Bezirksgericht Dietikon

Auffahrunfall im Gubrist: Der Verursacher ist mit der Strafe einverstanden

Im Gubrist kam es bei einer Geschwindigkeit von rund 70 Kilometer pro Stunde zum Auffahrunfall.

Nach einem Auffahrunfall belangte die Justiz einen Autofahrer aus der Innerschweiz, der zu wenig aufmerksam war. Zuerst wehrte er sich gegen die Strafe. Doch kurz vor dem Gerichtsprozess zog er seine Einsprache zurück.

Ein Schwyzer Autofahrer, der 2018 in einen Unfall auf Unterengstringer Gebiet im Gubrist-Tunnel involviert war, hat seine Einsprache gegen den gegen ihn gerichteten Strafbefehl des Statthalteramts des Bezirks Dietikon zurückgezogen. Er muss 300 Franken Busse und 330 Franken Gebühren zahlen.

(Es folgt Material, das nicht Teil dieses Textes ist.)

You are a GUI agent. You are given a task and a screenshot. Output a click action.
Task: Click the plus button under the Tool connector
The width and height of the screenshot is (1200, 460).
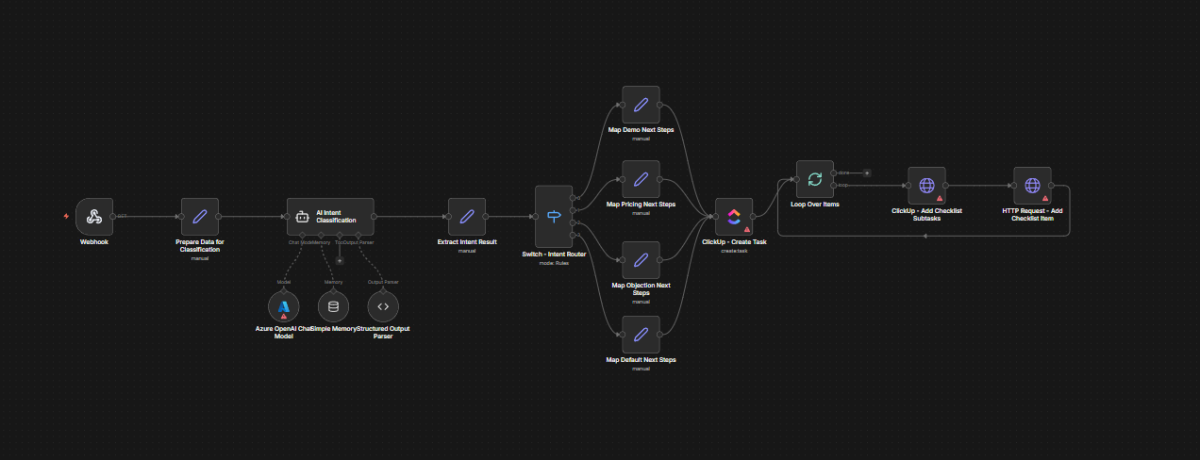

Der heute 25-jährige Schweizer Staatsbürger war am 4. Dezember 2018 gegen 18.20 Uhr auf dem Überholstreifen der A 1 im Gubrist unterwegs. Er fuhr etwa 70 Kilometer pro Stunde. Als der Solothurner Autofahrer vor ihm verkehrsbedingt abbremsen musste, bemerkte er dies zu spät. Er knallte trotz Vollbremsung ins Heck des vor ihm fahrenden Fahrzeugs. An beiden Autos entstand Sachschaden. Aus Sicht des Statthalteramts hat der Schwyzer sich der fahrlässig mangelnden Aufmerksamkeit beziehungsweise des fahrlässigen Nichtbeherrschens des Fahrzeugs schuldig gemacht. Diese Sicht teilt der Autolenker nun offenbar, zumal er die Einsprache gegen den Strafbefehl zurückgezogen hat.